At Mitchell’s trial, the evidence was that the accused, the driver of a Land-rover, professed (at 3.oo a.m.) to be in a desperate hurry to reach his destination. However, subsequent events established the antithesis of that and demanded of him an explanation to the jury for the death of 30-year-old Nastawantee Persaud, whose semi-nude, dead body was found some hours later in a clump of bushes. The state she was in suggested that the woman had been brutally beaten and raped. The accused was the last person in whose company the woman had been seen alive.
Evidence led revealed that he had promised to get her home earlier than her two female companions, with whom she had been walking. The three women, it transpired, were night-club waitresses and had at first all rejected the accused’s offer of a lift home. Eventually, the deceased reluctantly joined the vehicle in the sincere expectation of swift conveyance to her home .
Her colleagues, on foot, reached home ahead of her for the simple reason that the accused drove in a direction away from her residence, as soon as he had surreptitiously sent the other passenger (a male) on a false errand into another nightclub.
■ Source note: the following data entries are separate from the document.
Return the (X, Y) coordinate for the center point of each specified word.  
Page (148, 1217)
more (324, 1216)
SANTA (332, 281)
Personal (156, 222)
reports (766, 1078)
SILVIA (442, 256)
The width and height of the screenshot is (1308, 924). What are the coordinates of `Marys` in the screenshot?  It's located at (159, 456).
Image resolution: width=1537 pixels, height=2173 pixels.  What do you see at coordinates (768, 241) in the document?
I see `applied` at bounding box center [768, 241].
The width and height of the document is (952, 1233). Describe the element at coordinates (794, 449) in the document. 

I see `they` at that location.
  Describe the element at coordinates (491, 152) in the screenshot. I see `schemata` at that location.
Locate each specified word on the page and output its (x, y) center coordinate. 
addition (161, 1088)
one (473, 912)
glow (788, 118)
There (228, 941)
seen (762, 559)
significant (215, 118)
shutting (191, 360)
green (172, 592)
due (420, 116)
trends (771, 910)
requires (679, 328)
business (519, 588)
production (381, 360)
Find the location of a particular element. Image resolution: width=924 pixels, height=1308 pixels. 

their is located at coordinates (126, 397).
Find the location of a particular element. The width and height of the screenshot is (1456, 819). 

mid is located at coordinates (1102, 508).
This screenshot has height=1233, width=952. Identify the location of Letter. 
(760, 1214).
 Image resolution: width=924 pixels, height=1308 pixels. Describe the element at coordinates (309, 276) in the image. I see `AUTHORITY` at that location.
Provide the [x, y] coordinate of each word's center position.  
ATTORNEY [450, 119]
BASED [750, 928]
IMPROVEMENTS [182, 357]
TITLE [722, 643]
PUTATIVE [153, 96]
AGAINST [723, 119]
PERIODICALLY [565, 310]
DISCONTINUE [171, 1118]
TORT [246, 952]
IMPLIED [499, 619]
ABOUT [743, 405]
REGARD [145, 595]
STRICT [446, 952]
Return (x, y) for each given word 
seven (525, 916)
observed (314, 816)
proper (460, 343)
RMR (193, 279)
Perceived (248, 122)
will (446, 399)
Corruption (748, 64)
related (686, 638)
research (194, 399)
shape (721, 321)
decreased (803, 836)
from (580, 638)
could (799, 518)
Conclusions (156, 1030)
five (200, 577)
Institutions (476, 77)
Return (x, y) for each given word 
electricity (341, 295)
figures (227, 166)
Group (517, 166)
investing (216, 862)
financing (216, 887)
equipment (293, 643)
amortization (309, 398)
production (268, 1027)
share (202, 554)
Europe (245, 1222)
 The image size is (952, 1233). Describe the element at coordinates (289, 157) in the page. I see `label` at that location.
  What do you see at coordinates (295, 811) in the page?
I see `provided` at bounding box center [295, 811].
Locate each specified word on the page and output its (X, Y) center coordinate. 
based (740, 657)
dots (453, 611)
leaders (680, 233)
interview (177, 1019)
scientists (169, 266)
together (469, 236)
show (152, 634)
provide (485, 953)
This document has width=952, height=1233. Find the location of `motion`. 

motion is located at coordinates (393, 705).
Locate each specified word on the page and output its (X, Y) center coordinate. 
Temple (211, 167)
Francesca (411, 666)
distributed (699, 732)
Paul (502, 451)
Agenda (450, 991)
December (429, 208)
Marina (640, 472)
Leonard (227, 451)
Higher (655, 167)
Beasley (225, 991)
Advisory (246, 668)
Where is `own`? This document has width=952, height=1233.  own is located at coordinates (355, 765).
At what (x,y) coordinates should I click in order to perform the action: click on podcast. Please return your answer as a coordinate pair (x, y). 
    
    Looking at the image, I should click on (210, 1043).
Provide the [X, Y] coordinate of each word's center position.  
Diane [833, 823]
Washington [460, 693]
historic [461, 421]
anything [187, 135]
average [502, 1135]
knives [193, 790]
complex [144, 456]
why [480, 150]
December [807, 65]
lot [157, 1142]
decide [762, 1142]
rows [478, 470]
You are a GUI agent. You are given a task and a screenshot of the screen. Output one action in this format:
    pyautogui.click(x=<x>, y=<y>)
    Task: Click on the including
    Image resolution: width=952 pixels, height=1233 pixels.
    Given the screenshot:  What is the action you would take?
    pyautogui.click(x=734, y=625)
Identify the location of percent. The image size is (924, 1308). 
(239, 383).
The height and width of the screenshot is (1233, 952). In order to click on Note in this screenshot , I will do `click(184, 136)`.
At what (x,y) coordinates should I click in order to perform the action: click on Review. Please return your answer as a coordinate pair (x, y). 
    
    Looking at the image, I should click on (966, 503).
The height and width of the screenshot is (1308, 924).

Forty-five minutes later, the accused returned without the deceased, said nothing about her, but announced to his merry colleagues that they were to drive back forthwith to the village (12 miles away) from which he had earlier taken them that night. That they did. But within a few hours, the accused left camp for Georgetown some 85 miles away, where he was arrested.
After he had been in custody for the better part of three days, Mitchell claimed (for the first time) that the deceased had fallen out of his vehicle and met her death. There was no suggestion at the time that police conduct towards him had been improper.
Significantly, he had not given that account to any of his colleagues, not even to de Florimonte, the person to whom he had spoken when he was setting out for Georgetown, What is more, his colleagues denied his further claim that he had shown them the deceased’s body on the roadway during their return journey to the village.
In spite of such an impressive array of facts, the trial judge held that there was no case for the accused to answer. Our Court of Appeal was appalled at the ruling and saw fit to review a wide range of authorities, starting with R v Hookoomchand and Sagur, and ending with R v Galbraith.
Justice Bishop said that the trial judge ought to have sent the case to the jury where, in his opinion, there is sufficient evidence upon which a reasonable jury, if properly directed, might convict.
But unlike the Mitchell case, he stressed that the trial judge ought, on the other hand, to have withdraw the case if the evidence was so unsatisfactory or unsound (established through Cross-examination or otherwise) that no reasonable jury could convict on it, or if the evidence, even if all was believed, was so weak, tenuous or insufficient, that it cannot yield a lawful conviction.